Version History:
- Released 2020/4/8
This assignment is due WEDNESDAY May 6, 11:59 PM.
Create your homework repository in github classroom:
https://classroom.github.com/a/Wn7OqS_7.
At the time of submission, it should contain one PDF file named
HA4-FamilyNameGivenName.pdf.
You may include other files, e.g., a file
downloaded from Google Sheets, as supplementary material.
In your PDF, please complete the following problems below. Each problem will specify what should be shown. If your solution requires multiple calculations and you are using a spread sheet or other program to help, please clearly label what is going on in each step in a way that can be seen without interacting with the program.
Example 1: If you use a spreadsheet, each sub-result should have a label next to it explaining what the sub-result is and how it was calculated, visible from the PDF, even if you include the spreadsheet file. I should not have to open the spreadsheet file to see what it is.
Example 2: If you use a script, each sub-result should have a comment above it explaining what it is and what the code does to generate it.
For each of the scenarios A.1 and A.2, describe an experiment that tests the idea in question. Describe:
- the independent variables and their conditions in the experiment and your justification/explanation for each (2 pts)
- dependent variables and your justification/explanation for each (2 pts)
- control variables, random variables, and confounding factors and your justification/explanation for each (4 pts)
- the population, how participants would be drawn from it, how many would participate, and how they would be assigned to trials (3 pts)
- the type of tasks the participants would perform, where the differences in trials would arise from (e.g., what changes in data?), and what order the trials would be given in (3 pts)
- your data analysis procedure including whether you would prune data points (and why) and what statistical tests you would use to analyze the collected data (and why) (3 pts)
- the limitations of your study, why may it not apply to someone else's similar problem? (2 pts)
If there are multiple possible criteria / interpretations to the scenario, choose one that you think is among the most important, describe what it is, explain why it is important, and design the rest of the experiment (e.g., tasks, variables) with that particular criteria / interpretation in mind.
In some cases, your answer may be dependent on information you do not know but could discover in piloting. In those cases, note where you would pilot and what you would determine from the pilot for your answer.
See lecture slides list statistical tests that can be used for greater than two conditions.
What is a good default brightness setting on a smart watch?
Suppose you're a developer with an online commerce website. Presently the website has a "New Items" category in its tab menu. You suggest adding a "New Items" card to the images first shown under the menu which are currently top recommendations. Which design is better for having visitors make any order whatsoever?

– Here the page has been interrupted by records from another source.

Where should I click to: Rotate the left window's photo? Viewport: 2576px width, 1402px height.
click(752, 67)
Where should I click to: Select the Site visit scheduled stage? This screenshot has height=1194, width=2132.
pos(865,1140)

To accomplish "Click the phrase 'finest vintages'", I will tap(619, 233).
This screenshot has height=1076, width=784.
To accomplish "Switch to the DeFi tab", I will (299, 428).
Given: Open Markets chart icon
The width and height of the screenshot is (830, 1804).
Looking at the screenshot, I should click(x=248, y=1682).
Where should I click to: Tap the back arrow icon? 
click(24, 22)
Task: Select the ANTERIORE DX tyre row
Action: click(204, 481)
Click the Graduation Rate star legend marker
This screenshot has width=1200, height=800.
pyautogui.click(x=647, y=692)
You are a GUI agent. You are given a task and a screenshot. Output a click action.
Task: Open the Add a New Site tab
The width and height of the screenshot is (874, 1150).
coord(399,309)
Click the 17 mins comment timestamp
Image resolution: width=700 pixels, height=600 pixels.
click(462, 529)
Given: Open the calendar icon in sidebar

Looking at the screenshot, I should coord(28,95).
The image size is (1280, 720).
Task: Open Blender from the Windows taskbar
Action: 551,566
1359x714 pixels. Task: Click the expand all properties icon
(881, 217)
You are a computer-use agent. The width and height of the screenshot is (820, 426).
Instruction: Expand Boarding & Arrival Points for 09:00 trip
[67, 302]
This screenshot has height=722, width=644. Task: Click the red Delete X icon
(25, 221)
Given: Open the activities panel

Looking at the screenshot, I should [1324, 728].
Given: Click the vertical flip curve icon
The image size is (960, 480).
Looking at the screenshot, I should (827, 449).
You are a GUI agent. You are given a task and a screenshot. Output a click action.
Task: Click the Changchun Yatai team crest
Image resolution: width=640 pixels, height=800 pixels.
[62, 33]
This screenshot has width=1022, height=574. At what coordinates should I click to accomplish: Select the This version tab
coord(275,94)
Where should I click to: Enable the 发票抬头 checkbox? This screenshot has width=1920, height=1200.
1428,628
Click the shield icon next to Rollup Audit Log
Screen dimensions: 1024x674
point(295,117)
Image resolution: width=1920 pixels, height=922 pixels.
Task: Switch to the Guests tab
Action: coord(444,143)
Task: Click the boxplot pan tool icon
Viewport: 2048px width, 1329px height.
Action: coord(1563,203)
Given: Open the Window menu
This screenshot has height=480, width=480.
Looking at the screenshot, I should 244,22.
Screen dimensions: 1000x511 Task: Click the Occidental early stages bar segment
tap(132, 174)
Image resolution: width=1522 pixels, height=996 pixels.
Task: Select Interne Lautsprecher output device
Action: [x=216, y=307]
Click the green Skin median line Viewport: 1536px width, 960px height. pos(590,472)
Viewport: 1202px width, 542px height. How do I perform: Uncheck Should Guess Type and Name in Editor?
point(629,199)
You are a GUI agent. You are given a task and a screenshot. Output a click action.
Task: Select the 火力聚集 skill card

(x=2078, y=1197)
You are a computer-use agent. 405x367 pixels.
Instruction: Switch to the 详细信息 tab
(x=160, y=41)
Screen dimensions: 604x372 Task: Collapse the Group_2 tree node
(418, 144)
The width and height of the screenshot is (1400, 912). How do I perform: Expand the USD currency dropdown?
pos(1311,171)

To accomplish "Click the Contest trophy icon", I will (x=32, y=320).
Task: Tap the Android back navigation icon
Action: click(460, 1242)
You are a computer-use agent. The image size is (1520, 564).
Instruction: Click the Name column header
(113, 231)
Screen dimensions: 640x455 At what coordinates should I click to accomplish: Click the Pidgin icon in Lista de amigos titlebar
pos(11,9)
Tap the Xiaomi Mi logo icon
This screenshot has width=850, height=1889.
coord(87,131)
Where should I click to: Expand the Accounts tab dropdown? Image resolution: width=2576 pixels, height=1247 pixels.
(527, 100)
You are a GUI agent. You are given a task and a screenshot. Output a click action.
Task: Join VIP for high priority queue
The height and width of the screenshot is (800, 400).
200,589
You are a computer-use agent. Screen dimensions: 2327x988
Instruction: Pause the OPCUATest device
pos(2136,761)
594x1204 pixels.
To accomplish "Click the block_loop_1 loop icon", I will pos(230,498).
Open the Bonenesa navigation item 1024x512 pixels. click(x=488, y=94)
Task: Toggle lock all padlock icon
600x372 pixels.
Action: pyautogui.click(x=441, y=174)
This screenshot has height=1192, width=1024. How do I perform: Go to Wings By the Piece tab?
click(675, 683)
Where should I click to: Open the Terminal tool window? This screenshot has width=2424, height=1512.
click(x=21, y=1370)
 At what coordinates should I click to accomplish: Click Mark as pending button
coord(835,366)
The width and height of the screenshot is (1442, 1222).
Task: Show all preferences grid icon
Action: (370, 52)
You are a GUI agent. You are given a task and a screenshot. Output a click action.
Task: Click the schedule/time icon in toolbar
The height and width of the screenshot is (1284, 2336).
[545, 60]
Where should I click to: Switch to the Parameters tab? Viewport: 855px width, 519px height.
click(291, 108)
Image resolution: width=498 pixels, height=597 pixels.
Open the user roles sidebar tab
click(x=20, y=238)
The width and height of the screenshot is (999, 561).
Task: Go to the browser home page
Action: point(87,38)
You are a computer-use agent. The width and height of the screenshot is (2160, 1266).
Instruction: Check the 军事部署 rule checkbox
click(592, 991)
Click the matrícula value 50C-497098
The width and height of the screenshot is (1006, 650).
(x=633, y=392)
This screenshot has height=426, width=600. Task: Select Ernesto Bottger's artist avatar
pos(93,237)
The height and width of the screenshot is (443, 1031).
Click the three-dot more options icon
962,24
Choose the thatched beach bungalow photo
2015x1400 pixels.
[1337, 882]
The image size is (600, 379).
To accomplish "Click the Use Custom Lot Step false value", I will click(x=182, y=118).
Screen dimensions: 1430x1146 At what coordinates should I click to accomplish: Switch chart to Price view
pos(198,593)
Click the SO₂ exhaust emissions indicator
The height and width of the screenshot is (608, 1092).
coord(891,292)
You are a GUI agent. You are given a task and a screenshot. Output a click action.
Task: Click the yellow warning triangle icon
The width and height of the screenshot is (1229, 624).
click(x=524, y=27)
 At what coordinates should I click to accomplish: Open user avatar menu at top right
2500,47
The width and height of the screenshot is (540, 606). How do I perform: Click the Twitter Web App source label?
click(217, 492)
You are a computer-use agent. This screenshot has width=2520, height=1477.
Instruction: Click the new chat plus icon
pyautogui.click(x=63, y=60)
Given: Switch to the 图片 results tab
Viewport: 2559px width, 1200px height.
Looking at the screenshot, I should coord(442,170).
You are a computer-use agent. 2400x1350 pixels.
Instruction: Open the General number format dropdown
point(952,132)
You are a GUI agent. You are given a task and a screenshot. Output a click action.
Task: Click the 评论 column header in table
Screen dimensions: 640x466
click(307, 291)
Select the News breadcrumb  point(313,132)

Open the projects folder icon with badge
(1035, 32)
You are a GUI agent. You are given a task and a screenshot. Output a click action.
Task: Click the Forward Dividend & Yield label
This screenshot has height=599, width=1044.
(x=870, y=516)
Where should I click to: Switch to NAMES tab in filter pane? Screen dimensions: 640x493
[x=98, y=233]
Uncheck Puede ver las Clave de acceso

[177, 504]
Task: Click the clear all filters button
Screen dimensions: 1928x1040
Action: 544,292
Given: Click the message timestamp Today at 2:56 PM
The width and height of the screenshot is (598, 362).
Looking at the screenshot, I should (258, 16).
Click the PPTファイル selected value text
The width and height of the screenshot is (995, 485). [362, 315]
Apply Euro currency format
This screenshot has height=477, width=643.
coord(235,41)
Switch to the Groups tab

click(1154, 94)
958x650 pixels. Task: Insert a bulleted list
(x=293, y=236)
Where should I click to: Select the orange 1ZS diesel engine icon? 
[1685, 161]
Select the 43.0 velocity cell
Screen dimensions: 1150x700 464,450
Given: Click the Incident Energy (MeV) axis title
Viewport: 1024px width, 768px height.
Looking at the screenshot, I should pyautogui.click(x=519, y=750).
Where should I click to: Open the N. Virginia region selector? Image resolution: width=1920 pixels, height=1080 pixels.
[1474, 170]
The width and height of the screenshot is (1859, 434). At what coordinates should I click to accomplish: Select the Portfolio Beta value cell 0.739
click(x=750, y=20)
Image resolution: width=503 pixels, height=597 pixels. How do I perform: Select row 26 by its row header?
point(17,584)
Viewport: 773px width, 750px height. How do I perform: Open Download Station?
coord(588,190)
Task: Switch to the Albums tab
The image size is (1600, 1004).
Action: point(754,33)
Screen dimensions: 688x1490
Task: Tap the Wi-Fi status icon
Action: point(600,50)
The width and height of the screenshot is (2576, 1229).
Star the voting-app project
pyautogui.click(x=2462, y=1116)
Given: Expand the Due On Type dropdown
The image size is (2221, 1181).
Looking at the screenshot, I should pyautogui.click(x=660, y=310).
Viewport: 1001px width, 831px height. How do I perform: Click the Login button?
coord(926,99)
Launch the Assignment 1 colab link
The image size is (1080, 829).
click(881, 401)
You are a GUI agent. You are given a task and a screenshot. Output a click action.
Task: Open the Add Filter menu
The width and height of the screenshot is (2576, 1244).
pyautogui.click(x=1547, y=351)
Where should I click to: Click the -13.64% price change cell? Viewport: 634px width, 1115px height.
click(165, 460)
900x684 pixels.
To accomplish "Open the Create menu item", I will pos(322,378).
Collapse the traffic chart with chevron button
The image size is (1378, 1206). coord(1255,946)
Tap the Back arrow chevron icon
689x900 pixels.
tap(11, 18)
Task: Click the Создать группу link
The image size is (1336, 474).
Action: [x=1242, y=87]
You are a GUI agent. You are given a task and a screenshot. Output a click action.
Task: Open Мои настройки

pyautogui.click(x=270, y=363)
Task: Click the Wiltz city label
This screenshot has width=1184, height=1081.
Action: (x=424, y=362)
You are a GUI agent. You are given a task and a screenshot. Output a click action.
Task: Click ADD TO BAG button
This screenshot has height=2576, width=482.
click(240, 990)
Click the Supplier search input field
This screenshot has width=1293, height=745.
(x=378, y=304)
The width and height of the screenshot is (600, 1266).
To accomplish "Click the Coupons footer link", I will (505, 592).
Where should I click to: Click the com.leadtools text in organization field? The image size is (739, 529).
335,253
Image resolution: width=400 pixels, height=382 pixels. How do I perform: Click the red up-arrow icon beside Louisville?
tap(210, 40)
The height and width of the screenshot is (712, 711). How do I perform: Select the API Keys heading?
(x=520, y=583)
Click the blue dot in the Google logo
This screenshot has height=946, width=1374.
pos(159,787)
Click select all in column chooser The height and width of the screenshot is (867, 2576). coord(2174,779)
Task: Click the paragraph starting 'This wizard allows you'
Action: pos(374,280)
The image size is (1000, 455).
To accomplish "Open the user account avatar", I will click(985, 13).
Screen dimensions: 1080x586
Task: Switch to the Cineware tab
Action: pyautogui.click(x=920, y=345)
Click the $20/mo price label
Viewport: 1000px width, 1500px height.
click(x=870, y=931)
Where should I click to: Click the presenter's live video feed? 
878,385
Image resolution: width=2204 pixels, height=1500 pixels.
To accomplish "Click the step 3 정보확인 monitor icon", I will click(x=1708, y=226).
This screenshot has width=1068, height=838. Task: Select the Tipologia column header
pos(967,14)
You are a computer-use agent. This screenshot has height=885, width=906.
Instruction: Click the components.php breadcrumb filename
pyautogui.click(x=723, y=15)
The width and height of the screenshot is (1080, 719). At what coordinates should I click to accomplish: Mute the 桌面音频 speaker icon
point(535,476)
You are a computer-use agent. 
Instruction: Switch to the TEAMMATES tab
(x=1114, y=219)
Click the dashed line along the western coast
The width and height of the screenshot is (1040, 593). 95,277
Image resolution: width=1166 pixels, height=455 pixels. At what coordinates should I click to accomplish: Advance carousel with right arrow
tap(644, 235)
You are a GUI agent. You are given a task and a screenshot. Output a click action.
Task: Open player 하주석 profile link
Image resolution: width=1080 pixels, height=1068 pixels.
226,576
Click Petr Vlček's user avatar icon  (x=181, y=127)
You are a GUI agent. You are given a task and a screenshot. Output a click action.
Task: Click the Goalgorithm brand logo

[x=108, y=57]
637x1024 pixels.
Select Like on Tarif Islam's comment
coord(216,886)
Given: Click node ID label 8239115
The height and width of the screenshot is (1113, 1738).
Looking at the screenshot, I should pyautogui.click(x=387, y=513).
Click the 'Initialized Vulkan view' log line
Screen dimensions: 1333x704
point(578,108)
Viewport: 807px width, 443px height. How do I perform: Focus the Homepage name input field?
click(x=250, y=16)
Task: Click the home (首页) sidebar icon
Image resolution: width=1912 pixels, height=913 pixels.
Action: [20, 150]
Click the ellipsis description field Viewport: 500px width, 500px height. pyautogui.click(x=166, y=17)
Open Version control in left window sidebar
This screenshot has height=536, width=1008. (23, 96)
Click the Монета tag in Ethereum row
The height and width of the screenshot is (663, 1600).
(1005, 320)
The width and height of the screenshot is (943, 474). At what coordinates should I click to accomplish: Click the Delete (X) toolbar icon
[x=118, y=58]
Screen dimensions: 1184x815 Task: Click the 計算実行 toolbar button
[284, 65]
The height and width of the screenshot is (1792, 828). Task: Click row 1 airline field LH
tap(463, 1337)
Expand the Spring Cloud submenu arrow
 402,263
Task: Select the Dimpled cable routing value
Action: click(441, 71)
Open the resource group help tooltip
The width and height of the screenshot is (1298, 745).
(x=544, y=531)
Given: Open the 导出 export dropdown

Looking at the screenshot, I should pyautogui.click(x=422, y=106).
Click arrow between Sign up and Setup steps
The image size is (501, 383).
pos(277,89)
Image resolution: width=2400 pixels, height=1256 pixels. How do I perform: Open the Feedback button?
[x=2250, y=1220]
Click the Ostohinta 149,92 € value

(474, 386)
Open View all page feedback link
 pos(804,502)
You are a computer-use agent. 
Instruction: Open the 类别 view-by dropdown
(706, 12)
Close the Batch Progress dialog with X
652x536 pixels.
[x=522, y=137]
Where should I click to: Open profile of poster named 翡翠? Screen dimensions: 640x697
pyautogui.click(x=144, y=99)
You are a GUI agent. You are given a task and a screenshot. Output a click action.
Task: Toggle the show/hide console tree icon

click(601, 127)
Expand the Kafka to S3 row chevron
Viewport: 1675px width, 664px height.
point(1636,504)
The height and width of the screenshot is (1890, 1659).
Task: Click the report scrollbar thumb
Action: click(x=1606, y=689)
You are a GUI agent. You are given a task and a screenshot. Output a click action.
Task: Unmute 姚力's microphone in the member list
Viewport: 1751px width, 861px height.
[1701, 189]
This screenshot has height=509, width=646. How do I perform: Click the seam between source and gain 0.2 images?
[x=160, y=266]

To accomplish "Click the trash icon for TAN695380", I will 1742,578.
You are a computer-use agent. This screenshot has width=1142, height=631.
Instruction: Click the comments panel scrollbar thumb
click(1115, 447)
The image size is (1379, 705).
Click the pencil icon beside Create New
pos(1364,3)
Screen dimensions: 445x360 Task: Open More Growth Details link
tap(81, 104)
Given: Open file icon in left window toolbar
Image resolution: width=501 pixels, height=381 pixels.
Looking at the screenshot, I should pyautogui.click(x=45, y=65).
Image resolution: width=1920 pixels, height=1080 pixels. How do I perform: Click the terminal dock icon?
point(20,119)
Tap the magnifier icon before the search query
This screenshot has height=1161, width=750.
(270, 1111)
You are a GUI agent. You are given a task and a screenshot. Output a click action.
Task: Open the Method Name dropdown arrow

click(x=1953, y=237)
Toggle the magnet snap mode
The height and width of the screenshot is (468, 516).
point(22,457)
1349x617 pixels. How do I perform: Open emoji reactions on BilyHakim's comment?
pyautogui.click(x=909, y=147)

Suppose you are planning a within subjects experiment to determine if there's a meaningful difference in smart phone typing speed between tapping the on screen keys and gesture typing (draggging between keys). You plan to give participants messages to type. From piloting, you estimate that tapping the keys takes an average of 31 seconds for your trials with a standdard deviation of 5 seconds. From this data you are also comfortabble with assuming the distribution is normal. You consider a difference in order time of 20% meaningful. How many participants do you need for your experiment assuming the commonly accepted level of significance and power? How many participants would you need if a difference of 10% was meaningful?
You may calculate this yourself or use a tool (including online). If you calculate this by hand, include any reference material you used and describe each step in the calculation. If you use a tool, explain why you chose the tool, what settings you used, and why. Include screenshots. Also, include the URL if the tool is online. In either case, if you had guidance (e.g., StackOverflow post), cite that guidance.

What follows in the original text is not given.